[Dataset entries]
....

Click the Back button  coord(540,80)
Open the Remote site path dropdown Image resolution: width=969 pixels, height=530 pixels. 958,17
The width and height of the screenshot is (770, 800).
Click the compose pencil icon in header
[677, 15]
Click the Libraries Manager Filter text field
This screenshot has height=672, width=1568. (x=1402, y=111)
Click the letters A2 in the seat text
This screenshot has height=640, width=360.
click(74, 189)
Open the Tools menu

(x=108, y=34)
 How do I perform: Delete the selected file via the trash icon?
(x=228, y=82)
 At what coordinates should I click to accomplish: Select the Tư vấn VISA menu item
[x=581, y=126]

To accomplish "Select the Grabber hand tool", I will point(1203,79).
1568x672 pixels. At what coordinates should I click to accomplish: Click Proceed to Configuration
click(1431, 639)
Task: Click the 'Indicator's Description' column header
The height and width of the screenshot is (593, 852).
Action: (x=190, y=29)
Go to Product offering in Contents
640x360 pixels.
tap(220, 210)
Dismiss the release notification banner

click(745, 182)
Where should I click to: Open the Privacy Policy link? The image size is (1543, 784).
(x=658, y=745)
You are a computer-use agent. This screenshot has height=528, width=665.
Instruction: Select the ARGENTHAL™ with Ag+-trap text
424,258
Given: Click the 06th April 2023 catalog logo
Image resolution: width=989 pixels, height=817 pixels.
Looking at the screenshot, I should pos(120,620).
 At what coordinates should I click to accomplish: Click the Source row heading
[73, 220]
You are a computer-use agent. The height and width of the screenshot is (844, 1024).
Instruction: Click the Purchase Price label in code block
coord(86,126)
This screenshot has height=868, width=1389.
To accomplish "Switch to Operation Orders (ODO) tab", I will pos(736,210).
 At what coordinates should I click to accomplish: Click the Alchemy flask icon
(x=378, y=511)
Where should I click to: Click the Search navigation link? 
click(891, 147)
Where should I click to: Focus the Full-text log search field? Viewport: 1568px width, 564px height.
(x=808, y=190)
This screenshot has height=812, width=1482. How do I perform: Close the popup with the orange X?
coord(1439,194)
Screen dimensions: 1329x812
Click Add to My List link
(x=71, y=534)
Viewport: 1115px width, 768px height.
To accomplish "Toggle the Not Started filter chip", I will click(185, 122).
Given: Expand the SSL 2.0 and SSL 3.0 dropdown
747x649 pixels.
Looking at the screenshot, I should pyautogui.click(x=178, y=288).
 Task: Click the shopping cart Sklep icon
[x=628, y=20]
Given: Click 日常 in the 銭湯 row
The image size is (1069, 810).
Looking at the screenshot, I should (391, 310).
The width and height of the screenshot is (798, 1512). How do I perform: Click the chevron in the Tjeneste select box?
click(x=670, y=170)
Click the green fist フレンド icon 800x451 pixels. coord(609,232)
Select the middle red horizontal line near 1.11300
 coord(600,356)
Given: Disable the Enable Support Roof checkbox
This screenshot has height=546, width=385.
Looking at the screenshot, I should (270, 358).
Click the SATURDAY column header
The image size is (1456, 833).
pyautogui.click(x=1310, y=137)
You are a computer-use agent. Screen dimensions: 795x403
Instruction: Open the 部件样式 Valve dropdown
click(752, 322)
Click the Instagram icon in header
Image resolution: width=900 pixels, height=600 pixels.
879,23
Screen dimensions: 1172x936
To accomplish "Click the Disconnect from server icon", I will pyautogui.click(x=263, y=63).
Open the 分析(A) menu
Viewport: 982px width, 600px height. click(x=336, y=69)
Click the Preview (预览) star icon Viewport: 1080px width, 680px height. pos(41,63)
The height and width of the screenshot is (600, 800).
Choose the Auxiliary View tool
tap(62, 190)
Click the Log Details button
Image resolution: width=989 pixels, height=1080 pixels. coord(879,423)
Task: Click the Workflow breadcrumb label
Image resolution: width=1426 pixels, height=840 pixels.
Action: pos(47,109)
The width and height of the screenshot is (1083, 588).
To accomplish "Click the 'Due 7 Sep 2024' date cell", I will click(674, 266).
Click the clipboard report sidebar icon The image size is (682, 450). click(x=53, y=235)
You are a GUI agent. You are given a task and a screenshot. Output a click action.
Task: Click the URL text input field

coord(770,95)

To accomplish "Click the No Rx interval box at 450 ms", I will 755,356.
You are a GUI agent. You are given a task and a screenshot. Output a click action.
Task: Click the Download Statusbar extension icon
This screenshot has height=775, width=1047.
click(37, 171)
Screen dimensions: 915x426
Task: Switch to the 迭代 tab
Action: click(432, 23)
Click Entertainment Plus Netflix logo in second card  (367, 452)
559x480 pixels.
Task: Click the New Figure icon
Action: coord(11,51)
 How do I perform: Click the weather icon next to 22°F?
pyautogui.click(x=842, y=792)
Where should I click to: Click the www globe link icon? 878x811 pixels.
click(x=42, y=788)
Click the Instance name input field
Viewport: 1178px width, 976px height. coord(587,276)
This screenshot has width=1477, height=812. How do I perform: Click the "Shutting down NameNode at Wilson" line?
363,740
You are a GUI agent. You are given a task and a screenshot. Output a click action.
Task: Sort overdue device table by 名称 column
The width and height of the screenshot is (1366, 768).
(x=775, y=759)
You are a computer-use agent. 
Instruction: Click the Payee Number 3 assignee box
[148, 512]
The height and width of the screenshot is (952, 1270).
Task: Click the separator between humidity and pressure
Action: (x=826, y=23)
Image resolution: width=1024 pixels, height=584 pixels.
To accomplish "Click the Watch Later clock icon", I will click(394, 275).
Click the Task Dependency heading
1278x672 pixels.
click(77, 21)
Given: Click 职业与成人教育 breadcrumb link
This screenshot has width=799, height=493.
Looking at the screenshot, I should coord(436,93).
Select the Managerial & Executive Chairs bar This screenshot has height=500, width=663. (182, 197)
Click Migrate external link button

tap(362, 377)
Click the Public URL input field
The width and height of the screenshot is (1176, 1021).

....

What the task requires — Pull out all lines containing the word "breadcrumb" from the entries above.

Solution —
Task: Click the Workflow breadcrumb label
Given: Click 职业与成人教育 breadcrumb link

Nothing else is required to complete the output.